Closed Anju-h closed 8 months ago
Unless the categorisation is part of the assembly summary file that ngd addresses, you cannot gather that information in this way. The file doesn't include information above I believe genus level.
You can use the script in the contrib/ folder gimme_taxa.py if you find out the TaxID at NCBI which corresponds to the Platyhelminthes group
I understand your point. But is there a way to find a list of the of the supported groups? Also, Platyhelminthes/flatworms is a well described group, so it is hard to believe that there is not available information.

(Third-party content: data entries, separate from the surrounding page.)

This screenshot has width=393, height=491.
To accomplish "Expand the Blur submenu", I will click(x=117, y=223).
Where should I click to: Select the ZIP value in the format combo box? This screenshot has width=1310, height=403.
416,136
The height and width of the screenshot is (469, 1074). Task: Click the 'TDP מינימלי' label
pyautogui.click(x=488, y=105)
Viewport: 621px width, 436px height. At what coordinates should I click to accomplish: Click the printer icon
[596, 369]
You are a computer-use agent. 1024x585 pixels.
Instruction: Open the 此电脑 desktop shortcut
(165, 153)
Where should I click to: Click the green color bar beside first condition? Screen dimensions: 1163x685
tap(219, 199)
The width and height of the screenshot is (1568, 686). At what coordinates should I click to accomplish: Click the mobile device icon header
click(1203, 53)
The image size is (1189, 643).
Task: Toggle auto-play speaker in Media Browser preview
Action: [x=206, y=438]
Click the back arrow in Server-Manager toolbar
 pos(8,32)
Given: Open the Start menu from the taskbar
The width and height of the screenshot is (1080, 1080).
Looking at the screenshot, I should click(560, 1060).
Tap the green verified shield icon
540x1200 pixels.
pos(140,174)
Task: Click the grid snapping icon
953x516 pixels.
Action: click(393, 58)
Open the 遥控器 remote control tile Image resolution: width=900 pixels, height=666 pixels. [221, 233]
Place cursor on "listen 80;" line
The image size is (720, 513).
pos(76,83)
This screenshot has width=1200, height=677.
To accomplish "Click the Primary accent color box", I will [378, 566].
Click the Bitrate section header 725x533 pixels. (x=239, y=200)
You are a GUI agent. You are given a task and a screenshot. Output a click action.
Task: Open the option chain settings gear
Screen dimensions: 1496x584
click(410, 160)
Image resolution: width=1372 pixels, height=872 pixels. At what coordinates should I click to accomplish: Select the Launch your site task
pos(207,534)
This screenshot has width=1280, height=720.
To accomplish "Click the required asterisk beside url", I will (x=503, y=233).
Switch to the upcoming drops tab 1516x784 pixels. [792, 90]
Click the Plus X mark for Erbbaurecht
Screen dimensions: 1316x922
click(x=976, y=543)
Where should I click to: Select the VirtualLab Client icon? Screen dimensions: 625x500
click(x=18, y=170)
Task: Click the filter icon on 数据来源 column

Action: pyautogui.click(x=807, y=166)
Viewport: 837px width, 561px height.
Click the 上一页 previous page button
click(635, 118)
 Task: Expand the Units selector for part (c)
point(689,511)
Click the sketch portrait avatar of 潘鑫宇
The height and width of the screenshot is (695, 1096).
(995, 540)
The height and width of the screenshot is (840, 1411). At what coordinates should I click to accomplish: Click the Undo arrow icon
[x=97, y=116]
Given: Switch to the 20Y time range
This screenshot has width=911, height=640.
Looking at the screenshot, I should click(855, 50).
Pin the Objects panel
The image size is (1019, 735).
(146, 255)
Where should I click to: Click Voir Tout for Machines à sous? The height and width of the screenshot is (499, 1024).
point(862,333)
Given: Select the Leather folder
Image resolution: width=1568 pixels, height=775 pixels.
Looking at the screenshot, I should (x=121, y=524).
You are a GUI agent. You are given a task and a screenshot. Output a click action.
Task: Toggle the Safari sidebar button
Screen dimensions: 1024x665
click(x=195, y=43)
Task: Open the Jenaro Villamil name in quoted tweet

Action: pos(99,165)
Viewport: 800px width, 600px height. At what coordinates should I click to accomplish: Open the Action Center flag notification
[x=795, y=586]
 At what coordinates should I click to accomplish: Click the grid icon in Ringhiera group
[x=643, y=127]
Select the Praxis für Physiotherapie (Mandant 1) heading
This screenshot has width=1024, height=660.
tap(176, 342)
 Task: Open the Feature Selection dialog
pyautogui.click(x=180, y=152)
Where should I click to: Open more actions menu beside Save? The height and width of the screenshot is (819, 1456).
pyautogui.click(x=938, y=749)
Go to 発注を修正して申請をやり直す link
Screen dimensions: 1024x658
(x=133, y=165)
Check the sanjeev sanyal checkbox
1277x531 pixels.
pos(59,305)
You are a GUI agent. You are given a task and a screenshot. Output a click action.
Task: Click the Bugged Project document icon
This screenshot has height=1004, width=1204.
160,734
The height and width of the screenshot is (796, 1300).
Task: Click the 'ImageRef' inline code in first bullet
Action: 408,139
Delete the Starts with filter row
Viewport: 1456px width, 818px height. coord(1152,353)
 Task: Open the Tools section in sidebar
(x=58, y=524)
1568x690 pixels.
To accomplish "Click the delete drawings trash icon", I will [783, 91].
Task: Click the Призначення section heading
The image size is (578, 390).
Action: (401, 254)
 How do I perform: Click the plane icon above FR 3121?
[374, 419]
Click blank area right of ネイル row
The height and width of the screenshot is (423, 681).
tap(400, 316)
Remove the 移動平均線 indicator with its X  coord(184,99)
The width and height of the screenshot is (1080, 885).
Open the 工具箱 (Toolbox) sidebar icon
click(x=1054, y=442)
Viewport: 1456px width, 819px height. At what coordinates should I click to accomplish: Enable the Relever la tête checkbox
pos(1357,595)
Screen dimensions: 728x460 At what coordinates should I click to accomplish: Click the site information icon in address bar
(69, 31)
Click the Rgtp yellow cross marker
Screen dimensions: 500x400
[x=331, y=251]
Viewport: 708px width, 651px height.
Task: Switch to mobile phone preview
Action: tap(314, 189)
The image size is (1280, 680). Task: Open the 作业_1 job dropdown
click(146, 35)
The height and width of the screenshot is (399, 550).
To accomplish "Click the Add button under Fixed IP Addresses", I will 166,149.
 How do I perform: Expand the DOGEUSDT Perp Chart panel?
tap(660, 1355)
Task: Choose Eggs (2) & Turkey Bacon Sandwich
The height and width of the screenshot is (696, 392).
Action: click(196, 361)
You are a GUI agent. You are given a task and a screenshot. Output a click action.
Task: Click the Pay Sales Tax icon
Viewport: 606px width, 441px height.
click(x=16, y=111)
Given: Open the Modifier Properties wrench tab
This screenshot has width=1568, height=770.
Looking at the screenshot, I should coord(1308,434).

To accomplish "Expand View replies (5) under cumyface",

I can see how the term "group" here is confusing, but I am using the terminology NCBI used to describe things here. NCBI's "taxonomic groups" for FTP download purposes are "archaea, bacteria, fungi, invertebrate, metagenomes, plant, protozoa, vertebrate_mammalian, vertebrate_other, viral", corresponding to how NCBI organises the separate folders on their download servers.
As Joe mentioned, ncbi-genome-download
is limited to the information the NCBI provides in the assembly summary files, which does not include a full taxonomy. The only things available are the "taxid", and the "species taxid". For any more complex taxonomy, check out the gimme_taxa.py
script in the contrib/
folder.
Thank you. It works
I have been trying to download genomes using command for eg. "ncbi-genome-download --refseq-categories reference platyhelminthes", but I keep getting the error "Unsupported group: platyhelminthes". I have tried different combinations of options as well. I was wondering is there a list or an option to see the supported format (or a name list) for a groups I wish to download genomes from ncbi.